Former Vice President Dick Cheney is scheduled to appear Sept. 8, 2015, at the conservative American Enterprise Institute in Washington, where he'll deliver what the organization is billing as "a major address concerning the deal's consequences for the security and interests of the United States and its allies in the Middle East." FILE -- Speaking to CNN's Erin Burnett on December 12, 2011, former Vice President Dick Cheney said he knew Gingrich well and had positive reviews of his political prowess.

WASHINGTON — (CNN) Former Vice President Dick Cheney believes there could be “another 9/11 style attack with much deadlier weapons” in the future and said ISIS is “extraordinarily dangerous” to U.S. homeland security.

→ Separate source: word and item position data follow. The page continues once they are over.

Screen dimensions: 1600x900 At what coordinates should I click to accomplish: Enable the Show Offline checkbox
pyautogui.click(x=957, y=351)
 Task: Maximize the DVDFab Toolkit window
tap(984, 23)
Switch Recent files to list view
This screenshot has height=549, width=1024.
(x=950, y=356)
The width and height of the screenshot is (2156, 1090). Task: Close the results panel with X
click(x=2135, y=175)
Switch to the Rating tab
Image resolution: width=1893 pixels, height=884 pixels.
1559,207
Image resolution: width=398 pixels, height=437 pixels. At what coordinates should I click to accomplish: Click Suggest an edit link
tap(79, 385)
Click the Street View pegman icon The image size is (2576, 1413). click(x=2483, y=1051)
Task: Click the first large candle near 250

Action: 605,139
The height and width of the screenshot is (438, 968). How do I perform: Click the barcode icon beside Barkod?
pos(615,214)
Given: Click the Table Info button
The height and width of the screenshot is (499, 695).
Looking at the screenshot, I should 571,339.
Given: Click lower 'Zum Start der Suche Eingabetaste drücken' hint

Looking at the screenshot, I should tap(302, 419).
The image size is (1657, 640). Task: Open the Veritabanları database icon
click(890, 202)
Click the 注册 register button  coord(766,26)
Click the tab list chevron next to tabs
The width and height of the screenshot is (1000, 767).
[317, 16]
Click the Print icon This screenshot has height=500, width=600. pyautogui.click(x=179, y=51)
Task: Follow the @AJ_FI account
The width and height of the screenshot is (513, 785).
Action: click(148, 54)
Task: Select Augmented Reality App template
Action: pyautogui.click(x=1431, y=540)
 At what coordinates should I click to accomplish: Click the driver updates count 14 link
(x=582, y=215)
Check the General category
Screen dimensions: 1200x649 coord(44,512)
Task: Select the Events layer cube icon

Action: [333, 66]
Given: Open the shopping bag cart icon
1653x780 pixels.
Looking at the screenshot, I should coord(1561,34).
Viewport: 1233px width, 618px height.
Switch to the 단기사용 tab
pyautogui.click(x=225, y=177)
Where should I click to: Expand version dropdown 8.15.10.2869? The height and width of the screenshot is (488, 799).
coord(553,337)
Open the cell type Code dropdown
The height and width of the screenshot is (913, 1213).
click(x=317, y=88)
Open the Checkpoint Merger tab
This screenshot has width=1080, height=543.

More than a decade after helping to lead the U.S. into war in Iraq, Cheney blamed President Barack Obama for the spread of ISIS and said in an interview with CNN that he is worried terrorists could use “chemicals or biological agents or nuclear weapons.”

“Remember, the weapon they used on 9/11, airline tickets and box cutters. That’s — was a difficult, terrible day for us, 3,000 casualties. It’ll be a lot worse if they find deadlier weapons,” Cheney told CNN’s Jamie Gangel.

Cheney insisted that Iraq “was in good shape” when he and President George W. Bush left office in 2009 thanks to the surge and said Obama’s administration “failed to follow through.”

“They withdrew as quickly as possible and left no stay-behind force there. They created a vacuum. And the vacuum was filled by ISIS,” Cheney said.

Cheney pointed to ISIS’s ability to recruit people living in the United States to go fight in Syria and Iraq and the danger that those recruits to return to the U.S. particularly concern him.

“I think ISIS is very dangerous indeed,” Cheney said. “Especially if you think about the prospects of nuclear weapons being developed in the Middle East.